Provide the log_clear() hook for the memory listeners for both address
spaces of KVM (normal system memory, and SMM) and deliever the clear
message to kernel.
Signed-off-by: Peter Xu <peterx@redhat.com>
---
accel/kvm/kvm-all.c | 180 +++++++++++++++++++++++++++++++++++++++++
accel/kvm/trace-events | 1 +
2 files changed, 181 insertions(+)
diff --git a/accel/kvm/kvm-all.c b/accel/kvm/kvm-all.c
index e687060296..23895a95a2 100644
--- a/accel/kvm/kvm-all.c
+++ b/accel/kvm/kvm-all.c
@@ -91,6 +91,7 @@ struct KVMState
int many_ioeventfds;
int intx_set_mask;
bool sync_mmu;
+ bool manual_dirty_log_protect;
/* The man page (and posix) say ioctl numbers are signed int, but
* they're not.

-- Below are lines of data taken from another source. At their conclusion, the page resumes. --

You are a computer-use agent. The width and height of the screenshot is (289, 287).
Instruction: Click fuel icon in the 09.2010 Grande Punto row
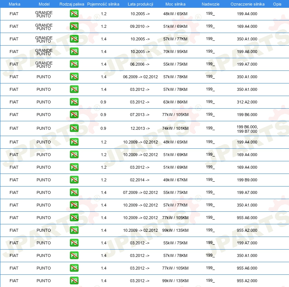click(x=74, y=26)
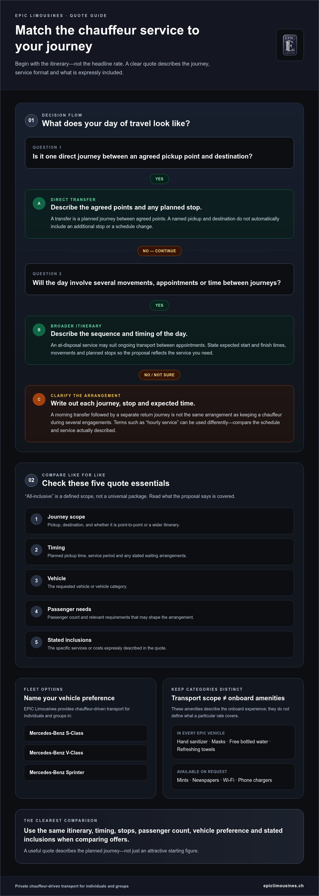Open the epiclimousines.ch footer link
319x896 pixels.
(283, 886)
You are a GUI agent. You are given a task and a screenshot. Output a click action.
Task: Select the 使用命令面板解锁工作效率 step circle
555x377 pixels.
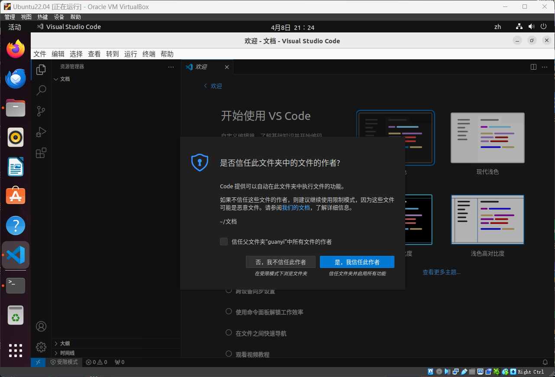(229, 311)
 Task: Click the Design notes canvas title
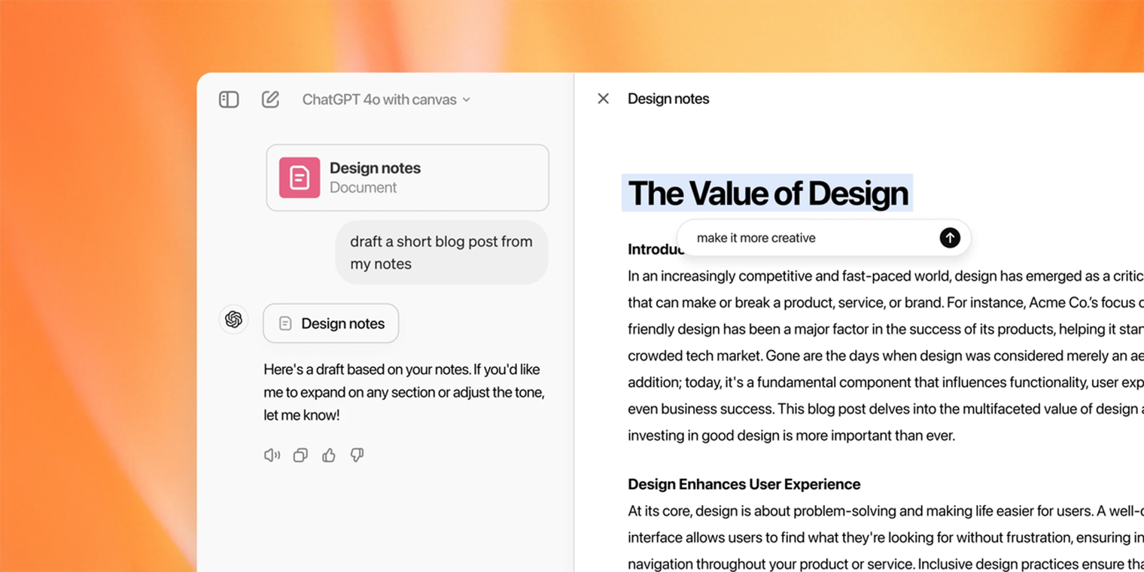(x=668, y=99)
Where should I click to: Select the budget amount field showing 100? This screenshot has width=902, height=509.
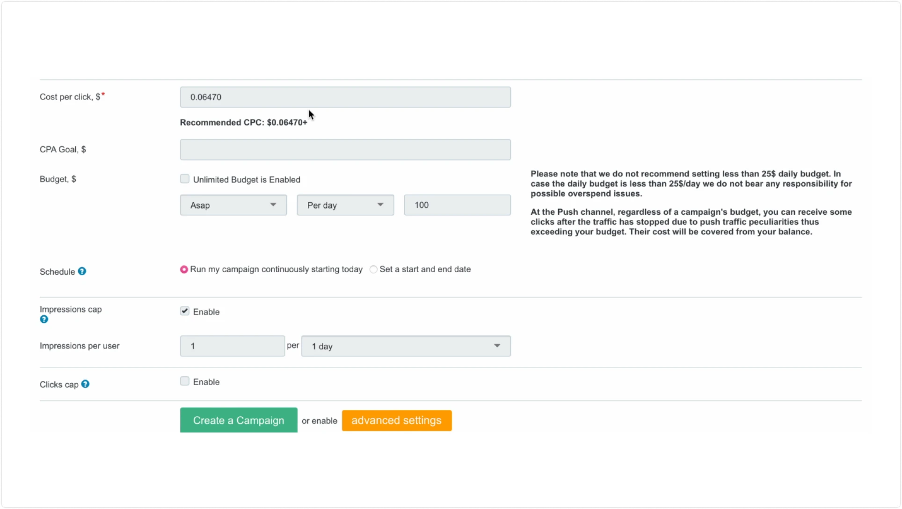[x=458, y=205]
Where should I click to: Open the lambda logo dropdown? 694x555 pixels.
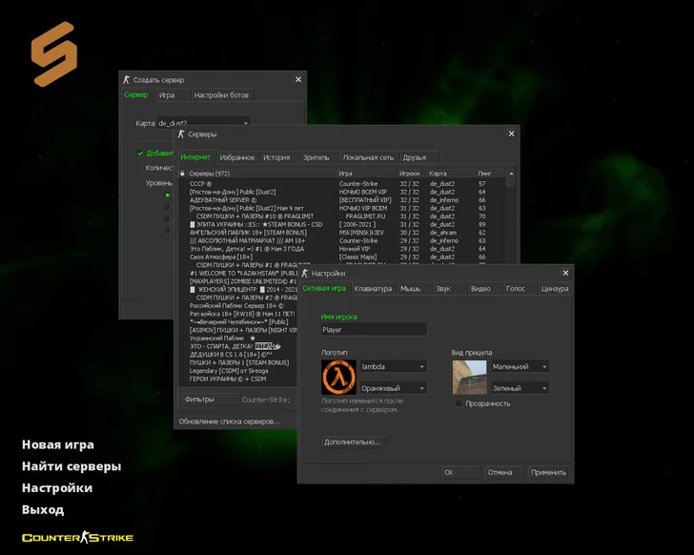point(393,366)
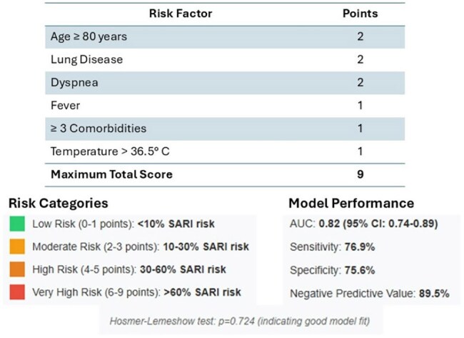
Task: Click the Risk Factor column header
Action: tap(181, 14)
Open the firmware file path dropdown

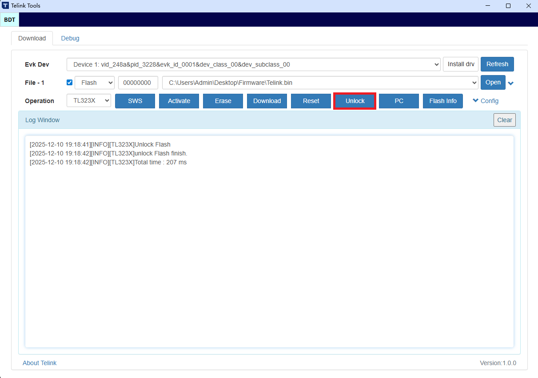pos(320,83)
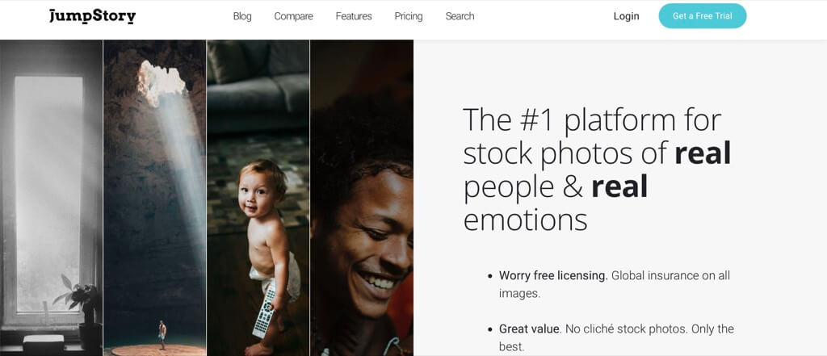Click the tiny person standing in the cave
827x356 pixels.
pos(162,334)
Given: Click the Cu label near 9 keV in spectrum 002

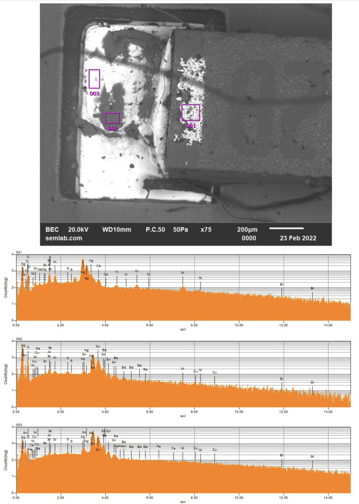Looking at the screenshot, I should click(x=214, y=372).
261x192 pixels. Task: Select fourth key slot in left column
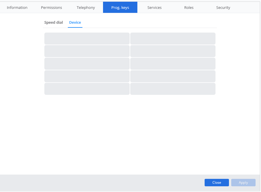[87, 76]
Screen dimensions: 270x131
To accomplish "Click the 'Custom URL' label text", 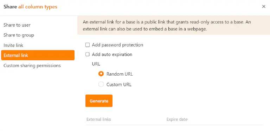I will click(119, 84).
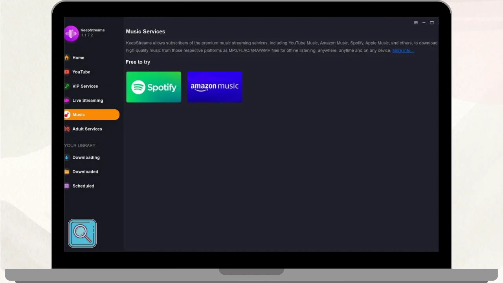Click the YOUR LIBRARY section header
Image resolution: width=503 pixels, height=283 pixels.
[80, 145]
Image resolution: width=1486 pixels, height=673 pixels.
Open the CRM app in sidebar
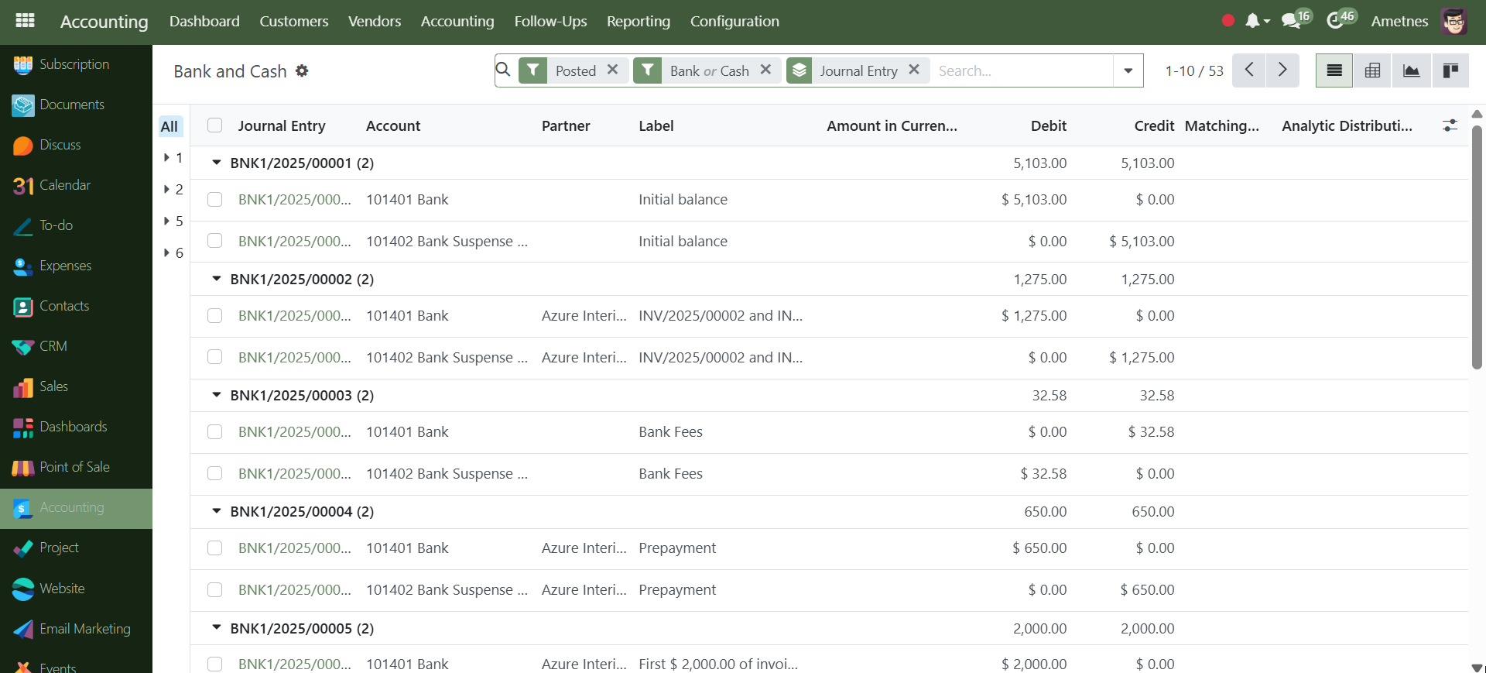click(53, 346)
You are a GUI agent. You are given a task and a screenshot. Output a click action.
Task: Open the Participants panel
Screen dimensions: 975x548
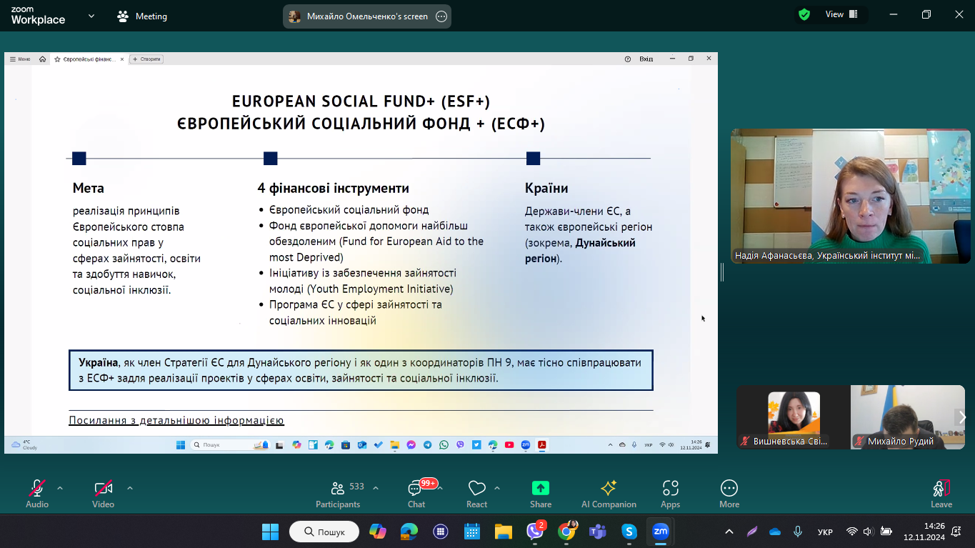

Linux, glibc and *BSD all treat ioctl numbers as
* unsigned, and treating them as signed here can break things */
@@ -536,6 +537,157 @@ out:
return ret;
}
+/* Alignment requirement for KVM_CLEAR_DIRTY_LOG - 64 pages */
+#define KVM_CLEAR_LOG_SHIFT 6
+#define KVM_CLEAR_LOG_ALIGN (qemu_real_host_page_size << KVM_CLEAR_LOG_SHIFT)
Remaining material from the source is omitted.